Lay out the part of the entries that opens with the line containing "573, 835, 581)" and closes with the line containing "340, 561, 377)" as a Markdown table. Use two columns, Row for the row number and Entry for the line, and leave out any blank lines.

◆ **Data to use**:
* start *
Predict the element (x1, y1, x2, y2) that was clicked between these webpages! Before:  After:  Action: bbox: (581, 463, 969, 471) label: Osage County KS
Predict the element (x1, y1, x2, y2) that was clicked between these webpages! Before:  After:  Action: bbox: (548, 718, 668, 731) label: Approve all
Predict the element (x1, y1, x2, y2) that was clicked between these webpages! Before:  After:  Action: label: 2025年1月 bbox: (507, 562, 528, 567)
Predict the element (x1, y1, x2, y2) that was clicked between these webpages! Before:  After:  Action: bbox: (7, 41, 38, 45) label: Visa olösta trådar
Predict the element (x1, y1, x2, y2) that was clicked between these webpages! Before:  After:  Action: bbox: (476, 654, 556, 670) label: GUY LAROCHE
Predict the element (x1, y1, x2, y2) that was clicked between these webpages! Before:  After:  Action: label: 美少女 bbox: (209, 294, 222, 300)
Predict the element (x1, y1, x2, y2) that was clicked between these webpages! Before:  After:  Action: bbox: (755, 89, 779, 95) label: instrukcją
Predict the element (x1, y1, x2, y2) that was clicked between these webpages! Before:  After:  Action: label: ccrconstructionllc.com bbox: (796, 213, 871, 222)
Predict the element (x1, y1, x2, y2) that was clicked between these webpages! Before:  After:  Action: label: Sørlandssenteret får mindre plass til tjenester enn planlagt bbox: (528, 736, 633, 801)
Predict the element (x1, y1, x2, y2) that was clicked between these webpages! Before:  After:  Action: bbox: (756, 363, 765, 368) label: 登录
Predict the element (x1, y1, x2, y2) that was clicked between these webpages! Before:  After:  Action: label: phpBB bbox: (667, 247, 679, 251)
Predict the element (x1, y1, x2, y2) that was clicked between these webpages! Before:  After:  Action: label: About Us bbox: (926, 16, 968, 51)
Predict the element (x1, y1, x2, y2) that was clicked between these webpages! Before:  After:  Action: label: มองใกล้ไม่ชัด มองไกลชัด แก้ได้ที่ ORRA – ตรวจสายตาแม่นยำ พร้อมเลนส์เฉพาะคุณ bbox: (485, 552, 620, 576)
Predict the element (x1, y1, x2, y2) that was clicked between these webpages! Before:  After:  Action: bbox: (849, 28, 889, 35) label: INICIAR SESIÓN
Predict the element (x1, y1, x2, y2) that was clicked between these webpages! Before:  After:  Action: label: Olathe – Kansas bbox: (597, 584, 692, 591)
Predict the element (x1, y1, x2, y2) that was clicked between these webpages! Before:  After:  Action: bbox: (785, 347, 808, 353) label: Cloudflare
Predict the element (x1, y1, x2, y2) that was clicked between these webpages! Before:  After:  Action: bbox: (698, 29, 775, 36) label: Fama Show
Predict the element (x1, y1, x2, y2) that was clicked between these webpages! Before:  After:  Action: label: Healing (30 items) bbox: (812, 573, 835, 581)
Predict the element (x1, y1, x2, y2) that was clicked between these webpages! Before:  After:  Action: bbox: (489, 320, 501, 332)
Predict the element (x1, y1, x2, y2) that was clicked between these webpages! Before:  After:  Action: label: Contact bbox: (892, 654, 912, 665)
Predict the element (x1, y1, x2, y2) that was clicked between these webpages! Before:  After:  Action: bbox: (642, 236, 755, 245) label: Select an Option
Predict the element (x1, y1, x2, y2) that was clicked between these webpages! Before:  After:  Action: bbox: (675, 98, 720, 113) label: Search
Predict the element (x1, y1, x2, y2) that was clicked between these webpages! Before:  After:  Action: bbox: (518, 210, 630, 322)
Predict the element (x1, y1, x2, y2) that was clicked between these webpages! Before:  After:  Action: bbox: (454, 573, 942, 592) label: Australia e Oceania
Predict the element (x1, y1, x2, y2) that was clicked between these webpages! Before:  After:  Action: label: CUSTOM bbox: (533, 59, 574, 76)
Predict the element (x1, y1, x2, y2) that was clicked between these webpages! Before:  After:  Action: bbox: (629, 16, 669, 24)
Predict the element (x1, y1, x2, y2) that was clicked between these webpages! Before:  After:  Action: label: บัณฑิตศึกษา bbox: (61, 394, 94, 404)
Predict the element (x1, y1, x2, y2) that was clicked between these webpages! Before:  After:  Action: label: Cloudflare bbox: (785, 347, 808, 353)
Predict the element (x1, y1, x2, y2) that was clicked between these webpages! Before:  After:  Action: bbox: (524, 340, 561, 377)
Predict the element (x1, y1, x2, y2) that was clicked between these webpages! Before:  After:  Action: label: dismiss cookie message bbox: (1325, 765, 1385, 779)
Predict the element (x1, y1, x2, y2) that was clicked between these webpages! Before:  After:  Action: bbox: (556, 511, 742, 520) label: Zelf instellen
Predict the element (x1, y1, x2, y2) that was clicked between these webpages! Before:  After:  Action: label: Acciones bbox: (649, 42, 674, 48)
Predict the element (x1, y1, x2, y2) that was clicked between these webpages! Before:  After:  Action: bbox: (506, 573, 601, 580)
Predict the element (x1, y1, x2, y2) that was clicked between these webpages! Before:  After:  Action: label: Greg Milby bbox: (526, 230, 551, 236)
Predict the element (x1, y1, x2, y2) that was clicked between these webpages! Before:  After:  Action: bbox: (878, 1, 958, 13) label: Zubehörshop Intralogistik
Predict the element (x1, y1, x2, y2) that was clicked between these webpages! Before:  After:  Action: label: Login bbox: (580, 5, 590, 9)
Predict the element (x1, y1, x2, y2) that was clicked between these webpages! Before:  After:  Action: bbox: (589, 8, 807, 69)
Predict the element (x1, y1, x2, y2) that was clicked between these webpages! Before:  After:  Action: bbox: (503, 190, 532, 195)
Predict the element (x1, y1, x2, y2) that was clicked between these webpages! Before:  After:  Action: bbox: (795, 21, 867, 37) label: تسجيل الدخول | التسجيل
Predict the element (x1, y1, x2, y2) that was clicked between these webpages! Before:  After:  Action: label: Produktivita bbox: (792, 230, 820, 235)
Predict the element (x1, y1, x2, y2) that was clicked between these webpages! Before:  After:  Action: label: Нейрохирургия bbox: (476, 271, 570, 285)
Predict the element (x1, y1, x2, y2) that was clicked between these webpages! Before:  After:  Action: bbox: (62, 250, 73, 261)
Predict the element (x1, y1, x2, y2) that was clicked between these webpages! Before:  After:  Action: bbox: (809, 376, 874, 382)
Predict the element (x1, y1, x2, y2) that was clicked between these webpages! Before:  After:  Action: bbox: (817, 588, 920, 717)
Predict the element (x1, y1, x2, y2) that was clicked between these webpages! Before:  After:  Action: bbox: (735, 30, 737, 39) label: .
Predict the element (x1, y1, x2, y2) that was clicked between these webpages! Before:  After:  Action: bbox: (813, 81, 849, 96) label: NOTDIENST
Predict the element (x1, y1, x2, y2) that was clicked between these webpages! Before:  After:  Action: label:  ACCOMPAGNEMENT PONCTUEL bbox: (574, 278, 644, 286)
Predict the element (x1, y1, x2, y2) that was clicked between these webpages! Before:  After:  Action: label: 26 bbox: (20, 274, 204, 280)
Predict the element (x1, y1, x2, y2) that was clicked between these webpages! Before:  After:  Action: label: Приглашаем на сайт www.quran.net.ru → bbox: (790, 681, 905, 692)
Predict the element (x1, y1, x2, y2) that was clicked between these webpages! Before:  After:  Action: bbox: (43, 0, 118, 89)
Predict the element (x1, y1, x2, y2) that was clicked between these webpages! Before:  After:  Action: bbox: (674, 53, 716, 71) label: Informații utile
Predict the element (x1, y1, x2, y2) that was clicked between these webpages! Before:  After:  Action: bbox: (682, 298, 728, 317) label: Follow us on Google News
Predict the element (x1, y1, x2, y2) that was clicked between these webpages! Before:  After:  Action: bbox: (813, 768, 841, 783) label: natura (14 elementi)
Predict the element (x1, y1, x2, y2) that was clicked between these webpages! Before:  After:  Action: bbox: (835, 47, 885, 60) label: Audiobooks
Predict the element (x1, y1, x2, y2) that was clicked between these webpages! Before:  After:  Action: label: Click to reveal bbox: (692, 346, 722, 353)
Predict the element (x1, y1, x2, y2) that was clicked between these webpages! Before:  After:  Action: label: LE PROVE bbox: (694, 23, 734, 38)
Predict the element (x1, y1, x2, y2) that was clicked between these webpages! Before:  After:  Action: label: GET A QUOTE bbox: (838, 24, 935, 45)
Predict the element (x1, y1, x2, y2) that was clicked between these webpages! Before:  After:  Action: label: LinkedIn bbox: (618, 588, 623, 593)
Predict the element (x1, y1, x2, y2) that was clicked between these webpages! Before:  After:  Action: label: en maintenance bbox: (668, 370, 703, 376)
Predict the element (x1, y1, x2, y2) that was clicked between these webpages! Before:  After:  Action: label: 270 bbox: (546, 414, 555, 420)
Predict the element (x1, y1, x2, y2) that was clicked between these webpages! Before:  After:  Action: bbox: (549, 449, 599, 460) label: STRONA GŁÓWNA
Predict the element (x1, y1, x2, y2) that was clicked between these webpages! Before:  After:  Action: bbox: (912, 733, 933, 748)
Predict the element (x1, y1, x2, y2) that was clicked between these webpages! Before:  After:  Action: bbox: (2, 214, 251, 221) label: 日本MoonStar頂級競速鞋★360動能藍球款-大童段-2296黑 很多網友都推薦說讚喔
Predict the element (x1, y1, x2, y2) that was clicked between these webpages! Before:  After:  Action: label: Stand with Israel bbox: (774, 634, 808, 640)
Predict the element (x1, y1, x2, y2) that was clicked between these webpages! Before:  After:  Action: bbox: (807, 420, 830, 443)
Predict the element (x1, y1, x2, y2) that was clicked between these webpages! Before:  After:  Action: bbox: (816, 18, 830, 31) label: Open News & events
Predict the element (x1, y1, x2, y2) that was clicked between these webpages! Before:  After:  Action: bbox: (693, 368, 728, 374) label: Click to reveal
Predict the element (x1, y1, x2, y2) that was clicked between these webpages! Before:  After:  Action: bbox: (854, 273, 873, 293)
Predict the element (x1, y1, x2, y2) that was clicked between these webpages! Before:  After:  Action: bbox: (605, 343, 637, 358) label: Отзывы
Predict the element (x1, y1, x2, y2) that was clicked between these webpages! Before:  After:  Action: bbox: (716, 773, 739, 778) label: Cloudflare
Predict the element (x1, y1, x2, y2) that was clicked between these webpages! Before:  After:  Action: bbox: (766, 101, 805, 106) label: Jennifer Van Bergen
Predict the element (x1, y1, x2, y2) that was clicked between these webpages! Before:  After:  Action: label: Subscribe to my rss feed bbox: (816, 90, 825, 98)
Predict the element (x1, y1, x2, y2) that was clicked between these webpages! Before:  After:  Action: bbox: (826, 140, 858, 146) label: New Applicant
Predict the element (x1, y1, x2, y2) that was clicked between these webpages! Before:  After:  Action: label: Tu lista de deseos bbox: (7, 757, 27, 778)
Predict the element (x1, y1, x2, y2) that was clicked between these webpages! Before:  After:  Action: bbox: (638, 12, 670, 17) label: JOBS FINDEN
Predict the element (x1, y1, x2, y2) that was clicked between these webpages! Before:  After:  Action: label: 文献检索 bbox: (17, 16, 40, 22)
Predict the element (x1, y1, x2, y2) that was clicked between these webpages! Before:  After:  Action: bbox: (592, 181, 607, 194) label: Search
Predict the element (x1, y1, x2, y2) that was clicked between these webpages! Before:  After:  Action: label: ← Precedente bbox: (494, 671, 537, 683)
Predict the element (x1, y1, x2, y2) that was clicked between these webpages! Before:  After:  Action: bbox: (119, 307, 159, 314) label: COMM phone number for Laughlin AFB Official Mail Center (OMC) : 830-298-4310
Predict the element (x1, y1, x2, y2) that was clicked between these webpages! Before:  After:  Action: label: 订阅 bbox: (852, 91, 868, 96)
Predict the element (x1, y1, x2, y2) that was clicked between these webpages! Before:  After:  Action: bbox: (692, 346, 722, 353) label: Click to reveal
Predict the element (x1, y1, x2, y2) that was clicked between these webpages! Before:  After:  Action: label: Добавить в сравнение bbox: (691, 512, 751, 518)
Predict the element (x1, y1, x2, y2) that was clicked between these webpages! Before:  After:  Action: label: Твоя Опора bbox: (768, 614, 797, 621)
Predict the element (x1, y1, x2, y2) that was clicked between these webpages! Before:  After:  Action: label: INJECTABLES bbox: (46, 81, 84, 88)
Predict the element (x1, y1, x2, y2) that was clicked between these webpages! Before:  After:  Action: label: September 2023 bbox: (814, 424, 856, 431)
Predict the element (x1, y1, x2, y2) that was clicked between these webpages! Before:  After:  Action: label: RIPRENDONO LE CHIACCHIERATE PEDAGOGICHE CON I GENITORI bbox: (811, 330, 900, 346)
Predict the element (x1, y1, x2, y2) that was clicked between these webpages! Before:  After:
* end *
◆ **Output below**:
| Row | Entry |
|---|---|
| 1 | Predict the element (x1, y1, x2, y2) that was clicked between these webpages! Before:  After:  Action: label: Healing (30 items) bbox: (812, 573, 835, 581) |
| 2 | Predict the element (x1, y1, x2, y2) that was clicked between these webpages! Before:  After:  Action: bbox: (489, 320, 501, 332) |
| 3 | Predict the element (x1, y1, x2, y2) that was clicked between these webpages! Before:  After:  Action: label: Contact bbox: (892, 654, 912, 665) |
| 4 | Predict the element (x1, y1, x2, y2) that was clicked between these webpages! Before:  After:  Action: bbox: (642, 236, 755, 245) label: Select an Option |
| 5 | Predict the element (x1, y1, x2, y2) that was clicked between these webpages! Before:  After:  Action: bbox: (675, 98, 720, 113) label: Search |
| 6 | Predict the element (x1, y1, x2, y2) that was clicked between these webpages! Before:  After:  Action: bbox: (518, 210, 630, 322) |
| 7 | Predict the element (x1, y1, x2, y2) that was clicked between these webpages! Before:  After:  Action: bbox: (454, 573, 942, 592) label: Australia e Oceania |
| 8 | Predict the element (x1, y1, x2, y2) that was clicked between these webpages! Before:  After:  Action: label: CUSTOM bbox: (533, 59, 574, 76) |
| 9 | Predict the element (x1, y1, x2, y2) that was clicked between these webpages! Before:  After:  Action: bbox: (629, 16, 669, 24) |
| 10 | Predict the element (x1, y1, x2, y2) that was clicked between these webpages! Before:  After:  Action: label: บัณฑิตศึกษา bbox: (61, 394, 94, 404) |
| 11 | Predict the element (x1, y1, x2, y2) that was clicked between these webpages! Before:  After:  Action: label: Cloudflare bbox: (785, 347, 808, 353) |
| 12 | Predict the element (x1, y1, x2, y2) that was clicked between these webpages! Before:  After:  Action: bbox: (524, 340, 561, 377) |